몸이 좋지 않아 실비 처리되는 것으로 알고 병원에서 치료받다가 되려 병원비만 폭탄 맞는 경우가 생각보다 많다고 합니다.
그래서 오늘은 병원 가기 전 본인의 실비 보험이 어디에 해당되는지 꼭 확인해보시길 바랍니다.
3대 비급여
건강보험심사평가원 자료에 의하면 3대 비급여 진료 도수치료 시리즈,주사제,MRI가 해당인데요. 실손 보험에서 가장 많이 쓰이는 3대 보험이죠.
그런데 이 항목은 기존 실손에서는 기본 보상이었으나 2017년 4월 이후 판매되는 실손의료비는 비급여 특수치료(비급여 주사·도수치료·증식치료·체외충격파·MRI·MTA) 시 선택 담보 가입자만 보상이 가능하도록 변경되었습니다.
가입 시기에 따른 실손 혜택
📌2017년도 4월 이전 가입된 실손 보험
2015년 중반부터 2년 후 4월에 계약한 실비보험은 병원 자기부담금과 급여의 10%가 보장되고 거기다 비급여 20% 중 큰 금액을 빼고 도수치료 실비청구가 가능해졌습니다.
그렇기에, 이 경우 걱정하실 것 없이 3대 비급여에 모두 가입되어 있으므로 따로 확인할 필요 없이 비급여 진료를 보실 수 있습니다.

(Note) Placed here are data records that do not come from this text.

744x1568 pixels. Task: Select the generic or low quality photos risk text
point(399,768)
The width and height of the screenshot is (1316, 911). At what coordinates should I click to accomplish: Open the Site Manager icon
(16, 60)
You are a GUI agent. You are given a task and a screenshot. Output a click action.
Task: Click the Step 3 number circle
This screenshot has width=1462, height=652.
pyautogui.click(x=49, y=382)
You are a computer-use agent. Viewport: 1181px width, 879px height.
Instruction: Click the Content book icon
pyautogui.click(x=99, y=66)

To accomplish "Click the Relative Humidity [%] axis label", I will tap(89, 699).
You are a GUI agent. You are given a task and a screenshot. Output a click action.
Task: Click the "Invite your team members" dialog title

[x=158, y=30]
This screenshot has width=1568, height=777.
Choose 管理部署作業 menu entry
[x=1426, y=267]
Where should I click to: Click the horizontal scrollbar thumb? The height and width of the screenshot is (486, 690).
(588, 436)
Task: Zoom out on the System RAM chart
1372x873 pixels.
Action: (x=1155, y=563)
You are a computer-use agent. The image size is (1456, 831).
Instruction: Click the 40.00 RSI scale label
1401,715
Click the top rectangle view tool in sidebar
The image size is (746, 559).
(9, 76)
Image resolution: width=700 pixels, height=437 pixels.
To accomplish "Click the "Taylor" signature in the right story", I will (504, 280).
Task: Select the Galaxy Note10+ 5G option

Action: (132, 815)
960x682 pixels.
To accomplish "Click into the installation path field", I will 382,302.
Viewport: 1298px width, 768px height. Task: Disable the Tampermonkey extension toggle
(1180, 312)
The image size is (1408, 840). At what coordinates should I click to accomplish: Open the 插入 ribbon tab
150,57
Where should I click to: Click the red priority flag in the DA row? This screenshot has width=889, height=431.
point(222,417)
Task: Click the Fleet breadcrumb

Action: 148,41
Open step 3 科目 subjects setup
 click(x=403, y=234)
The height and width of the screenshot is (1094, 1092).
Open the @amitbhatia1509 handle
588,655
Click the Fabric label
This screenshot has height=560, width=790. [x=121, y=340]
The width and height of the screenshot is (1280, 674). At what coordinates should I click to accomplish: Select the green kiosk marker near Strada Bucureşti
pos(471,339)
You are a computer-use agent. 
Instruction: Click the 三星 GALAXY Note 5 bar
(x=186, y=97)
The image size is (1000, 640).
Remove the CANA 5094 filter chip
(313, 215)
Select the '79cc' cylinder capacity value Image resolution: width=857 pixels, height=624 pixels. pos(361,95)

문제는 17년도 4월 이후부터 가입된 실손의 경우 환급률이 달라지게됩니다.
📌 2017년도 4월 이후 가입된 실손 보험
2017년 4월 이후 부터는 자기 부담금은 10 ~ 20%이며 도수치료, 비급여 주사, MRI가 분리되어 자동가입이 아닌 개별가입으로 바뀌게 되었습니다.
비급여 항목은 70% 보상, 특약은 80%만 보상하고 있어 보상이 줄어든 상황으로 치료받기 전 꼭 ‘가입 여부’와 보장한도, 보장 횟수를 확인해야 합니다.
📌 2021년도 7월에 가입된 실손 보험
2021년 7월 이후에 가입한 실손보험은 급여 자기 부담금 20%, 비급여 70%까지 보상받을 수 있으며 또한 비급여 항목 모두 특약으로 분리되어 있어 이런 경우 1년에 50회, 최대 350만 원 한도로 이용할 수 있게 되었습니다.
또한, 비급여 항목을 여러 번 이용하게 될 경우 ‘병적 완화 효과’가 있음을 증명해야 한다는 것입니다. 10회 단위 (10회, 20회, 30회)마다 의사소견서가 필요합니다.
즉, 도수치료 실비 청구를 하기 위해선 ‘도수 치료를 통해 내가 가진 질병이 낫고 있음을 증명해야 한다’라는 것인데요. 증명방법은 의사 소견서를 제출하면 됩니다.
10회 이상 이용 후 의사 소견서를 제출했다 하더라도 보험사에서 검토 및 확인을 위한 현장 심사를 요청할 수 있습니다.
유의사항
도수치료, 비급여 주사, MRI는 3대 특약으로 분리하던 과거와는 달리, 모든 비급여 항목이 특약인데요. 앞으로는 무조건 비급여 치료 이용 금액에 따라 보험료가 차등 증가하게 됩니다.
비급여 이용 시 350만 원과 50회 가운데 먼저 도달하면 면책기간 (보상받지 못하는 기간)이 발생하게 되는데 예로 도수치료가 10만 원이라 가정하면 도수치료 획수는 1년에 35회까지 받을 수 있게 되는 보상한도가 정해져 있습니다.
따라서 21년 7월 이후 가입된 실손보험의 경우 모든 비급여 항목을 많이 이용할 경우, 3년 후 보험료가 최대 4배 인상됩니다.
즉, 2021년 7월 이후 실손 보험에 가입되어 있다면, 모든 비급여 치료에 따라 내 보험료가 2~4배 이상 인상되는 경우가 있으니 꼭 기억해 두시길 바랍니다.
단, 반대로 비급여 진료비를 청구하지 않으면 이듬해 보험료가 5% 할인됩니다.
또한, 병원에 권유로 도수치료를 먼저 받고 보험에 가입하는 경우도 있는데 이런 경우 상해 쪽에 제한이 되거나 보험 심사가 거절될 수 있기 때문에 도수치료가 굳이 필요하지 않는다면 치료를 받지 않도록 하는 것이 좋습니다.